I can’t tell you how awkward I felt.  Not only does a chair have different weight and dimensions than my usual dance partners, but I felt very visible.   Carrying the possibility of not working for love,  while still asserting my right to take up space, felt dangerous.  I was afraid of accidentally poking people with the chair legs, and when I finally picked my moments and my spots to sit, right amidst all the other dancers, I had no idea what to do.  In short, it was perfect.
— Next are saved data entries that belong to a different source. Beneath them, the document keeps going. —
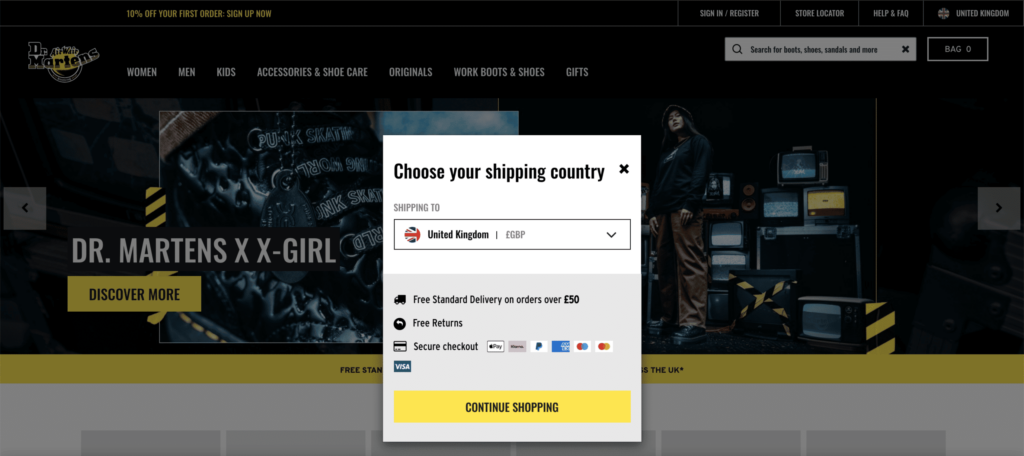Click the Discover More button
Screen dimensions: 1024x456
pyautogui.click(x=135, y=294)
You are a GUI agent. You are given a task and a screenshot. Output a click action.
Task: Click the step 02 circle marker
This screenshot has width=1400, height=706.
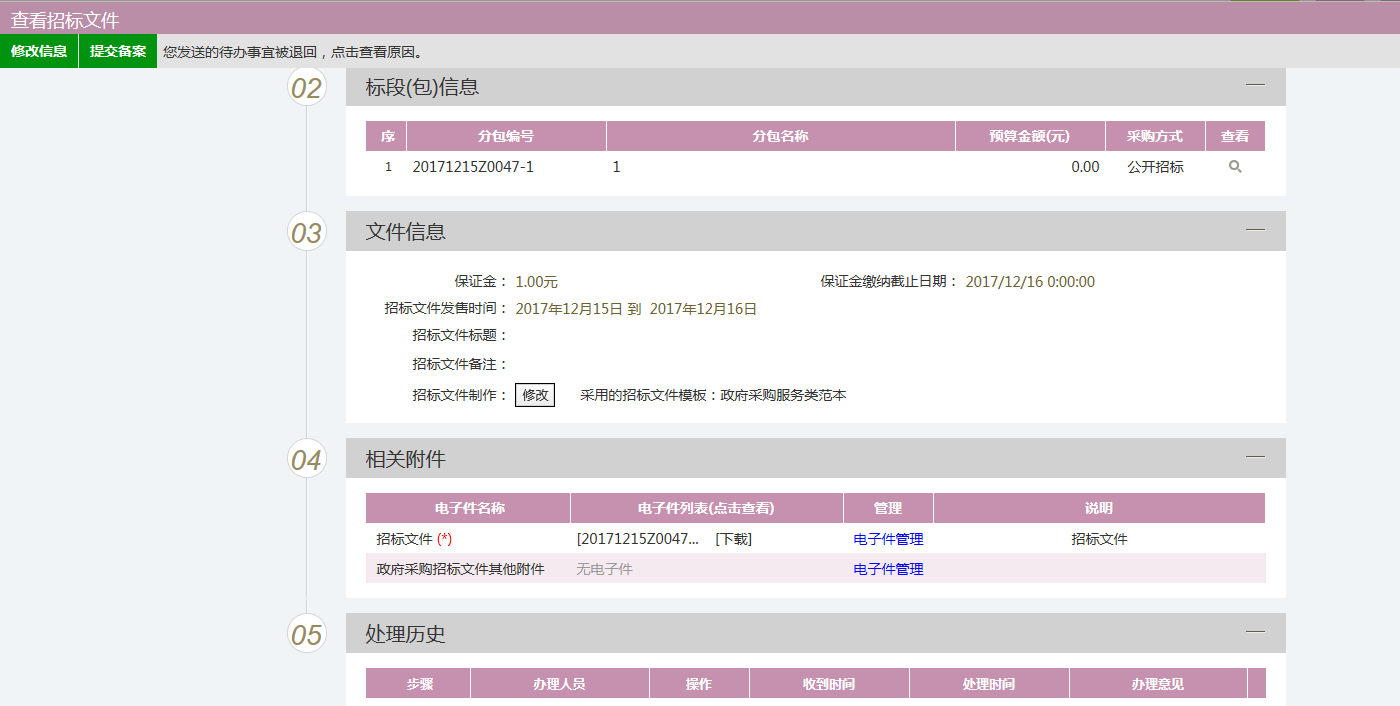[x=307, y=88]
I know it doesn’t sound perfect, but I find myself contemplating another question lately that is closely tied to this one:  how do I notice oncoming exhaustion and do something different before it gets here, including possibly leaving?  This can apply to exhaustion with people, events, places, or ideas.  Needing to earn love is part of why I have little blueprint for how to do that.  In this light, I feel mercy flavor my frustration for myself.  I’ve been trying to protect what I once viewed as a finite love supply, by running myself into the ground (gotta love perfectionist logic).  In this same vein, I realized a few weeks ago that I have been confusing protection for support.  Turns out they are not the same thing, though they may be related.  I’ve been staying where I feel protected, not seeing that there was little to no UNCONDITIONAL support available–people are surprisingly willing to protect their martyrs, those who have died for the cause, without being willing to step into the lions den with them.

I have however started to change these patterns in recent years.  Exhibit A: It took me multiple years to recognize that I was exhausted with both Christianity and public education.  Exhibit B: I stayed with my last relationship about a year past the point of being done.  Exhibit C: I only stewed in my done-ness with being a flower shop girl this Fall for about a month.  I understand much more quickly these days when things aren’t fitting, but I still stay with bad fits for longer than I would care to, feel the need to justify my leaving with, “I did everything I could.”  I have trouble softening the rigidity of my thinking when things are “good” and I decide steadfastly to stay forever.  I pledged my undying love to the salted caramel ice cream from Rick’s Rather Rich in Palo Alto….somewhere during the first bite?  I then ate it for months, till I could barely stand the smell of it.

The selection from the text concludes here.